### Source text

The early season only is open to Canada geese, which means the incident occurred two weeks before North Dakota's regular waterfowl opener.

Hunter and Slavick admitted to shooting the ducks, the report said, and authorities allowed three other people accompanying the men to return to the farmhouse where they all were staying. The next day, Masse and Mike Ramirez, a federal agent for the U.S. Fish and Wildlife Service, found additional ducks, already processed, that had been disposed in a garbage pit near the farmhouse.

According to Masse, the wardens then contacted Wisconsin authorities and asked them to be on the lookout for the hunters' vehicle in case they had more game. Wisconsin officers stopped the crew on their return home, citing Hunter and Slavick for transporting Canada geese without proper identification. That violation cost them another $243 each, Masse said.

The hunters also admitted to throwing the ducks in the garbage pit during the Wisconsin stop.

Masse said Hunter and Slavick could have faced federal charges, which are more serious, but their cooperation and admission of guilt kept the offenses in state court. That cooperation also helped the hunters avoid charges for wanton waste, Masse said.


----------



## Sasha and Abby (May 11, 2004)

That sucks... :eyeroll:


----------



## DJRooster (Nov 4, 2002)

RAP really really works!!

######
### Source excerpt

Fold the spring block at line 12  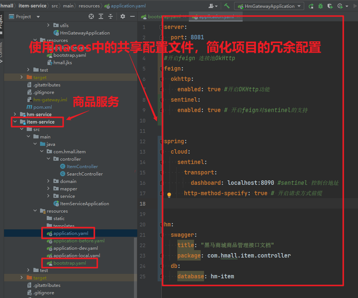click(161, 141)
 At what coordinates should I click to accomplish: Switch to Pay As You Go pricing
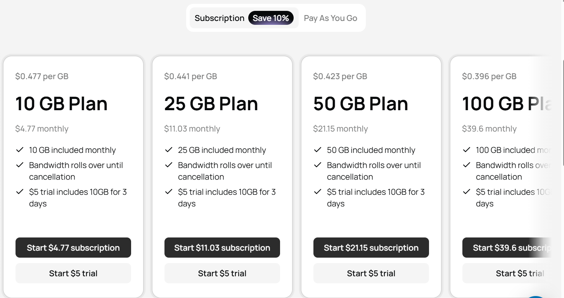click(x=330, y=18)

######

* [Exercises to complete]:
1: In the waterfowl-violation thread:
(a) How much did the Wisconsin violation cost Hunter and Slavick each?
(b) Who joined Masse in finding the additional processed ducks in the garbage pit?
(c) Besides federal charges, what charges did the hunters' cooperation help them avoid?
2: Pick up the waterfowl-violation thread after its final post and continue it.

* [Answers below]:
1:
(a) $243 each.
(b) Mike Ramirez, a federal agent for the U.S. Fish and Wildlife Service.
(c) Charges for wanton waste.

2:
----------



## Leo Porcello (Jul 10, 2003)

DJRooster said:


> RAP really really works!!


Yep and I encourage EVERYONE to use it.


----------



## ammoman (Dec 19, 2005)

pouch and you should loose you linces for life
and get a nice big juicy fine like 5000.000 dollars 
and loose all your guns 
and serve 5 years in jail
break the law pay the price


----------



## NDTerminator (Aug 20, 2003)

This happened just NW of my farmstead. These guys had shot a pile of mallards.

The sad part is that District Judge Christopherson, who is extremely liberal and known for decisions that are head scratchers, refused to include suspension of their hunting privileges in the plea agreement.

He felt the fines & forfeited shotguns were enough punishment, and that they should be allowed to come back and hunt in ND, thereby spending money here... :******:

I can tell you that when we LEO's in the Lake Region have a case in District Court, we hope Judge Foughty and not Judge Christopherson hears it. Those boys should thank their lucky stars they didn't draw Judge Foughty...


----------



## Remington 7400 (Dec 14, 2005)

ammoman:

Kind of strict aren't you?

Lose license for life, confiscate all guns? I agree with the rest but why should we take all their guns?

Don't take this the wrong way but how old are you?


----------



## the Bender (Mar 31, 2005)

These guys are frickin Idiots. It makes you wonder what they've gotten away with. I agree they should lose their right to hunt over this one. Who wouldn't act sorry or remorseful and admit their guilt when caught like these guys were. These Idiots were in their 40's. Slobs! I hope they don't have kids. Damn shame. What's with the judge??? Punishment enough??? Fines, and losing scatterguns is not fitting of the crime IMO, and no charge for wanton waste. What the Heck???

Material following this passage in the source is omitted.